Fear of public speaking comes back to roost
Nothing makes my stomach churn more than public speaking.
When I am told to offer a presentation in front of an audience, as I was three times last week, I suddenly long to be curled up in my mom’s lap with my thumb in my mouth.
While I’m fine in the small group setting – even known often as the one who won’t shut up – speaking in front of 10 or more people is downright terrifying.
Sometimes I turn pale white, while other times my face glows like a Halloween pumpkin. Most of the time I stumble over my words and become really attached to repetitive connecting words (or sounds). The real intelligent ones, like “um.”
So last week was a painful week for me; and my mom was too far away to seek the comfort of her embrace.
The first public speaking obligation I actually somehow managed to avoid, although this admission is bound to reaffirm that obligation. As a brand new member of Truckee’s Sunrise Rotary Club, I am required to give a five-minute speech in in front of my fellow Rotarians about who I am. For many this is a simple task, for me it’s a death sentence.
There are three new Rotary members and we all have to speak. Fortunately my editor, who is also a new member, took pity on me and offered to go first.
“You’ll go next week,” he said with an evil laugh, and the rest of the group nodded.
At Rotary this week I somehow scarfed my breakfast down and waited throughout the meeting to be called to the podium. But it never happened – they forgot!
I didn’t get away so easy in other matters, but now that those are behind me I feel relieved and a little better about myself.
Our former publisher, Eric Henry, and I traveled down to the Sierra Health Foundation in Sacramento last Thursday to receive an award for outstanding contributions to children and families in Northern California. While the award, nominated by the Children’s Collaborative of Truckee-Tahoe, was an incredible honor and one I hang proudly on my office wall, I panicked when I was informed we would be giving a small acceptance speech and participate in a workshop panel.
As four awardees before us gave both brilliant and moving speeches to an audience of at least 60, I realized that Eric and I were part of a small minority who had not prepared our speeches. I pleaded for Eric to accept the award for both of us.
Fortunately, he dutifully stepped up the to microphone and gave a short charismatic speech that was not only brilliant and moving, but funny too. I tried to take mental notes on how he did it.
In the panel discussion, which was about building positive relationships and partnerships with the press, there was no way for me to sneak out of it. Media members were seated officially in a row of chairs across the stage with bottles of water under each chair.

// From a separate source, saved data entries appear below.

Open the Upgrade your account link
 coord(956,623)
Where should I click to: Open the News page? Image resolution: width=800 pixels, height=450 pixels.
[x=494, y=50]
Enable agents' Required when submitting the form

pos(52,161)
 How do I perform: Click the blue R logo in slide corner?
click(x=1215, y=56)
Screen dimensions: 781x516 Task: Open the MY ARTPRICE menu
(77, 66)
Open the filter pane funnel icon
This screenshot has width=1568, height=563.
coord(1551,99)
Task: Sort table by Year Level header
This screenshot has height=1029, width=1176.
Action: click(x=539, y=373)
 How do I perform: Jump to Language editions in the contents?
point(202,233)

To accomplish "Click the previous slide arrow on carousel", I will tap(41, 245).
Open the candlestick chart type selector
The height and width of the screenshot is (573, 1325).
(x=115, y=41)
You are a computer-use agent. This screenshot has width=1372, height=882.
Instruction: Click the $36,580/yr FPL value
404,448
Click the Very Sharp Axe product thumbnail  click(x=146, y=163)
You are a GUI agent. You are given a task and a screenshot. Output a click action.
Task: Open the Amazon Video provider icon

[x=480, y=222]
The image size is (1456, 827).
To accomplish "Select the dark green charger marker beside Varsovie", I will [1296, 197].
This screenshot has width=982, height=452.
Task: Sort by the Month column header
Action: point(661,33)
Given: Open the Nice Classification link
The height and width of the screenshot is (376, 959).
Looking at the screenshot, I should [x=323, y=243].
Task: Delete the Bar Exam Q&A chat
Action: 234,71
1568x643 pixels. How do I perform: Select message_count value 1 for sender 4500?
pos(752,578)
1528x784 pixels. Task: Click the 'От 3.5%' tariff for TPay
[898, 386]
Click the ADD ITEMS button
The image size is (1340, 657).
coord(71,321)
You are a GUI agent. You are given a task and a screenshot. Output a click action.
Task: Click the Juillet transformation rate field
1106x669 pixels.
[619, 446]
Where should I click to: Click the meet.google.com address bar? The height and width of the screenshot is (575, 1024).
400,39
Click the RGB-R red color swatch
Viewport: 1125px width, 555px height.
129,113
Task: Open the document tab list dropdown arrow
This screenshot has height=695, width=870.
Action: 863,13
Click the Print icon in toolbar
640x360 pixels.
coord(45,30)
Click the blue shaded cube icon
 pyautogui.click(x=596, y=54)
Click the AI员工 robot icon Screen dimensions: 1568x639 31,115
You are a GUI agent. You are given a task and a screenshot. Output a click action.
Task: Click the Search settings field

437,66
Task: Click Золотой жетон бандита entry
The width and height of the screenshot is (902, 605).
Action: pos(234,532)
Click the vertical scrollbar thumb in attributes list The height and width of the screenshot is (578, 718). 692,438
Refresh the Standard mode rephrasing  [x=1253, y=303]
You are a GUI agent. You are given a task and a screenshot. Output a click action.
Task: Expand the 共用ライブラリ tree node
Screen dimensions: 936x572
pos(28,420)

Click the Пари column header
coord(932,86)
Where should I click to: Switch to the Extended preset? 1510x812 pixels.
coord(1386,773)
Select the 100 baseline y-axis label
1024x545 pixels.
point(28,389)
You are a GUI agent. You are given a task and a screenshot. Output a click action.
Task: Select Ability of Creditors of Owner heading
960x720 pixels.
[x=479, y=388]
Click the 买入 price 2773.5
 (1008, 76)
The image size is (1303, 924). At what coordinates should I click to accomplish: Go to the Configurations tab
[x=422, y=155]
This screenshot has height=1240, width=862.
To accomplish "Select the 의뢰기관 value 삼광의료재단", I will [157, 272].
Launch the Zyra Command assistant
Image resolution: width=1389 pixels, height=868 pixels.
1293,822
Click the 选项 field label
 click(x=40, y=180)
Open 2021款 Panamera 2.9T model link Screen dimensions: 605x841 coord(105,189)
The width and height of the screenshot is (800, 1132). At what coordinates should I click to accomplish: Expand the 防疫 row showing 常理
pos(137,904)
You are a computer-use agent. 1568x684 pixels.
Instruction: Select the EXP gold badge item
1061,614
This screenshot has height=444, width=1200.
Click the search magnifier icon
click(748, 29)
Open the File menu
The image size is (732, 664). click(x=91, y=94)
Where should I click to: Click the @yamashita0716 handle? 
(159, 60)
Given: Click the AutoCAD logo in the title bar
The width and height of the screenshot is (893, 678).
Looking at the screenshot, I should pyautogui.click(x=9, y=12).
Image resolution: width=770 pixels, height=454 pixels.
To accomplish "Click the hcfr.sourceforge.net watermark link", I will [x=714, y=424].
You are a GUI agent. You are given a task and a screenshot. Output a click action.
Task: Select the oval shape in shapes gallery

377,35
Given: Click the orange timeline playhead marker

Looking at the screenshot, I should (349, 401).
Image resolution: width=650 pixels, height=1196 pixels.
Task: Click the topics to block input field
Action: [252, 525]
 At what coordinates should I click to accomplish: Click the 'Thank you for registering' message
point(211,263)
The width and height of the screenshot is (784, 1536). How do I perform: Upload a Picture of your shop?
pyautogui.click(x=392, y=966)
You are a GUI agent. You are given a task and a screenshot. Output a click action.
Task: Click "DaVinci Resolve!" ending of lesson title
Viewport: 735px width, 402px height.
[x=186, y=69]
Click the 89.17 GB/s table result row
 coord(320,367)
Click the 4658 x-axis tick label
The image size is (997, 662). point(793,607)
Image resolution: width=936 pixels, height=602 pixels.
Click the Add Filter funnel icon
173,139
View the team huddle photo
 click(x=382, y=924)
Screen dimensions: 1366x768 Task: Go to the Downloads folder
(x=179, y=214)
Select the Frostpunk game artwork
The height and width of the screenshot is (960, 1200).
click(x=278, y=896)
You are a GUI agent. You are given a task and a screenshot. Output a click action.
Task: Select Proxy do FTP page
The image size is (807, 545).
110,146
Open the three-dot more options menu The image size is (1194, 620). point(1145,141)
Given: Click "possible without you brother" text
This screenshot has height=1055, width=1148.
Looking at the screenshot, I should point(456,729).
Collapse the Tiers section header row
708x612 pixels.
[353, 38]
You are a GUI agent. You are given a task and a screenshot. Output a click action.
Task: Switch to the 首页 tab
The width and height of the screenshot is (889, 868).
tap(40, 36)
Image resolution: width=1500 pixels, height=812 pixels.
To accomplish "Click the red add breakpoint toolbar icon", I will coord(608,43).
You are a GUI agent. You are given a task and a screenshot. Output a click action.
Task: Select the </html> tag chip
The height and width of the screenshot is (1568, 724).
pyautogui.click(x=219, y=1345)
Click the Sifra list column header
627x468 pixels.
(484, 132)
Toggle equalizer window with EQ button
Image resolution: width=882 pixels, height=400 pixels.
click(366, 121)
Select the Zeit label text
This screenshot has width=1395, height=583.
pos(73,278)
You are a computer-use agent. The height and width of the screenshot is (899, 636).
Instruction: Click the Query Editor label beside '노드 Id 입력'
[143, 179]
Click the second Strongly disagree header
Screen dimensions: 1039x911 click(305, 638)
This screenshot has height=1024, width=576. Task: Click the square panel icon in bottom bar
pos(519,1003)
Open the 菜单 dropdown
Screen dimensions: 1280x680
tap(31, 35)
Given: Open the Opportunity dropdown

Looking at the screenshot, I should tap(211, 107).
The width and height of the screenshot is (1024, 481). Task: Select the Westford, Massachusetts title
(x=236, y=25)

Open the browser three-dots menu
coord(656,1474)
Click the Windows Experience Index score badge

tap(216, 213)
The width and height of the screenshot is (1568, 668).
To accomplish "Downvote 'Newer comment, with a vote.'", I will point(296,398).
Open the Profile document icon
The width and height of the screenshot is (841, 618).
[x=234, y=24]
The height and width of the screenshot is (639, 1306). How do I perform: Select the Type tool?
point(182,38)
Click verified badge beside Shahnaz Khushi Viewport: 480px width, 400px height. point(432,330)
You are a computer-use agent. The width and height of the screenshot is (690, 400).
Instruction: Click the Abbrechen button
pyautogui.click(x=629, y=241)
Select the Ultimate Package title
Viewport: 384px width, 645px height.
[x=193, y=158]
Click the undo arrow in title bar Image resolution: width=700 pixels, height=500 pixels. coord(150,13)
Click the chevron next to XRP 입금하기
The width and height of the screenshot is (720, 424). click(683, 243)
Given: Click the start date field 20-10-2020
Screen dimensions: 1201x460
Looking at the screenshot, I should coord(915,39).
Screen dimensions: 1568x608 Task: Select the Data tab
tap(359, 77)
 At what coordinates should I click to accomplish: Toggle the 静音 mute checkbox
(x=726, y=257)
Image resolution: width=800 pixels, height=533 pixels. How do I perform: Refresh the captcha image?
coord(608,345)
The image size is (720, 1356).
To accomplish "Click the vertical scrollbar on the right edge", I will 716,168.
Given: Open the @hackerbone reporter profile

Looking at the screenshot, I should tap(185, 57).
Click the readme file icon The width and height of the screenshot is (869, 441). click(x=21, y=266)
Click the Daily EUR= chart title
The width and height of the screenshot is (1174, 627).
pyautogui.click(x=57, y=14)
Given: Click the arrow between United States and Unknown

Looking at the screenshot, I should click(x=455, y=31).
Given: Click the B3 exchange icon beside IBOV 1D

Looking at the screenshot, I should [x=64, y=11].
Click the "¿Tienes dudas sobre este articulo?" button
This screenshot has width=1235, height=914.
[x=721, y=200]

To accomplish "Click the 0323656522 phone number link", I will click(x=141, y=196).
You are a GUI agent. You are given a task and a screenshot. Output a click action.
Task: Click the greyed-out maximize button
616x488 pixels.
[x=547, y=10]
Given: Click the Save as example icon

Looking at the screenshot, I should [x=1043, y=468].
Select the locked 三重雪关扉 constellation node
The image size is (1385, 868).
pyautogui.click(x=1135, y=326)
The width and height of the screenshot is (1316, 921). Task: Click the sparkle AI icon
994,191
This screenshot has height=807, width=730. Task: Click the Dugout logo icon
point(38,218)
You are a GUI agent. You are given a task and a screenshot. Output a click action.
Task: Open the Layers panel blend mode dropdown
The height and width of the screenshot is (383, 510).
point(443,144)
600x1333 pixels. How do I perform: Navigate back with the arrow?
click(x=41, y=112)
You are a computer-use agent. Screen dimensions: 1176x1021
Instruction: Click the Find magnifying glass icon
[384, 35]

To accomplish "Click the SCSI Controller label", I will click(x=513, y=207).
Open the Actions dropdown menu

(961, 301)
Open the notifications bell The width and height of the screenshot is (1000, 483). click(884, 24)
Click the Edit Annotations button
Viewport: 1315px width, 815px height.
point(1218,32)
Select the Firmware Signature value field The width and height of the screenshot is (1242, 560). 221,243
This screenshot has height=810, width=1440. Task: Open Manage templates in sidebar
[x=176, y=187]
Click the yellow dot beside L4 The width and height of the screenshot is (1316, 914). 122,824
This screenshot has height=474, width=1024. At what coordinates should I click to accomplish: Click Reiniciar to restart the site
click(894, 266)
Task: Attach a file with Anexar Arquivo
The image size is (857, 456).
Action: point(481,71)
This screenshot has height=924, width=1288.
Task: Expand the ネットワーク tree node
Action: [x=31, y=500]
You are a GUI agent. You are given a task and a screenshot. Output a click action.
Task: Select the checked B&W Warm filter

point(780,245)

A microphone was to be passed along so each person could add to the discussion. I was about the sixth person in from the edge, and as the microphone came closer, I began shifting in my seat, shaking and praying that sudden winds would blow the tented roof over.
The next thing I knew, Laurie Martin had finished introducing me and the microphone was in my hand, and … what was I saying? I was talking, a whole lot or maybe not enough, about my job and how I interact with different people on a day-to-day basis. I felt so nervous I could puke, but looked around and people were smiling and nodding their heads in interest and my voice wasn’t even shaking.
The next morning, I went to school. I was to give a presentation to two of Stephanie Bacon’s sixth grade classes at Sierra Mountain Middle School about informative writing and my job as a reporter. I felt good about this one; I was ready.
Ready as I could be until I was pulled over on my way to the school by a sheriff’s deputy for expired tags (got it taken care of!). That shook me up a little and I nervously entered the classroom a few minutes late.
But her classes were great. I loved speaking with kids – they were my favorite audience of all. They asked a lot of interesting and sweet questions and even wrote prompt thank you letters and furthered our discussions about informative writing.
If only I could invite those students with me to Rotary next Tuesday morning.
Abby Hutchison is the Sierra Sun’s education and features reporter.